Document passage
───

5:10pm: This is around the time I take a break from reading to snarf down half of the cinnamon-spiced muffin that was awaiting us in our hotel room.

7:03pm: Cocktails at Sabina Sabe (mezcal-based, obviously; we are in Oaxaca, after all).

8:07pm: Dinner at Levadura de Olla, helmed by one of the preeminent female chefs of the region. We share corn soup with wild herbs and zucchini flowers, guava mole with shrimp, a barbacollita tamale with chicken, pork, chiles, avocado leaf, and spices, and one of Chef Thalía Barrios Garcia’s signature dishes: a kaleidoscopic Oaxacan native tomato platter with beet puree and fruit vinaigrette.

Thursday 1/23

7:30am: A day-old cardamom bun from the hotel lobby (the bakery downstairs isn’t open yet; the bun is still amazing) and one sip of iced coffee that bounces into my stomach in a dangerous way. In preparation for a 90-minute drive to Hierve El Agua, I ditch the coffee and opt for water instead.

11:45am: We hike to stunning views of petrified waterfalls, swim and soak in a natural spring, sunbathe, and eventually head over to a market stall for a delicious beef torta and café de olla.

3:58pm: Back in the city, I take a solo trip to Mercado 20 de Noviembre for mole negro and lemon water at Fonda Sofi. It tastes exactly how I hoped it would, rich and nutty.

4:35pm: I cross over to the neighboring Mercado Benito Juárez to meet up with Leah for a nieve (“snow,” a traditional sorbet-like frozen treat). I get a scoop of the coffee flavor topped with a scoop of the coconut flavor and it’s absolutely perfect.

5:33pm: We finally find the esquites that we have been hunting for since we left the hotel this afternoon!!! Corn, mayonnaise, cheese, hot sauce, and lime; what more could you ask for? (Both of us politely decline the addition of chapulines; I’m tapped out on grasshoppers for this trip.)

9:08pm: Dinner at Crudo begins with some wonderful artisanal sake made in Mexico. I’m so tired of eating at this point that this meal honestly feels like a bit of a slog, but I highly enjoy the soft-shell crab “taco” wrapped in nori and watching the fish in the tank goof around.

Friday 1/24

8:35am: Finally eating the airplane cookie on our way to Palenque Mal de Amor, a mezcal distillery just outside of the city. (Another great argument for planning ahead, as there were no bakery leftovers this day, much to my disappointment.)

9:50am: It should probably be noted that I already know that I should’ve eaten an actual meal before tasting nine mezcals. I know! I know. Yes, they did let me chop agave with an ax – which was misguided on their part – but that was before the tasting.

10:50am: Tasting portions of another six mezcals, two gins, and a whiskey (plus nuts and homemade chocolate, gracias a Dios) at the next distillery, Gracias a Dios. My face is bright red and Leah is on the floor playing with the house dogs.

1:02pm: Back at Boulenc! We take a concha and a tomato tart to the hotel terrace, and I recreate the famous photo of Anthony Bourdain at an outdoor café. My face is still extraordinarily red.

───

Exercises
a) In the Oaxaca food diary, what does the writer order at Fonda Sofi?
b) Summarize the Oaxaca food diary in two sentences.
c) Return the Oaxaca food diary text from "7:30am: A day-old" up to and including "rich and nutty.".
The listing that follows has no connection to the Oaxaca food diary.

Dataset extract
───

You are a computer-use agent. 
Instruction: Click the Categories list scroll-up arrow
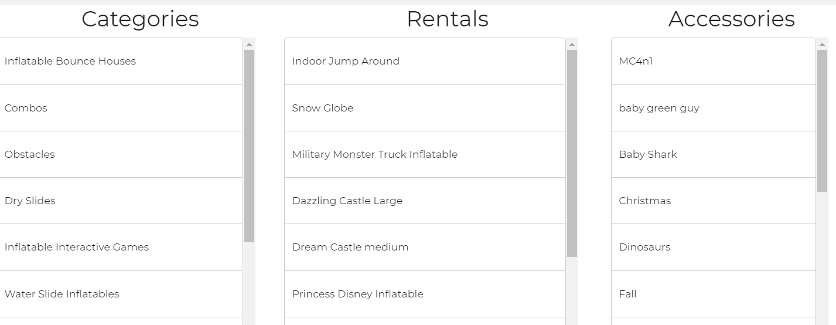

───

Results of the exercise
a) Mole negro and lemon water.

b) The writer logs meals and drinks in Oaxaca by time of day, from mezcal cocktails and a dinner at Levadura de Olla to market stops for mole negro, nieve, and esquites. The entries also cover a trip to Hierve El Agua and visits to two mezcal distilleries, Palenque Mal de Amor and Gracias a Dios, where the writer tastes many spirits and ends up with a bright red face.

c)
7:30am: A day-old cardamom bun from the hotel lobby (the bakery downstairs isn’t open yet; the bun is still amazing) and one sip of iced coffee that bounces into my stomach in a dangerous way. In preparation for a 90-minute drive to Hierve El Agua, I ditch the coffee and opt for water instead.

11:45am: We hike to stunning views of petrified waterfalls, swim and soak in a natural spring, sunbathe, and eventually head over to a market stall for a delicious beef torta and café de olla.

3:58pm: Back in the city, I take a solo trip to Mercado 20 de Noviembre for mole negro and lemon water at Fonda Sofi. It tastes exactly how I hoped it would, rich and nutty.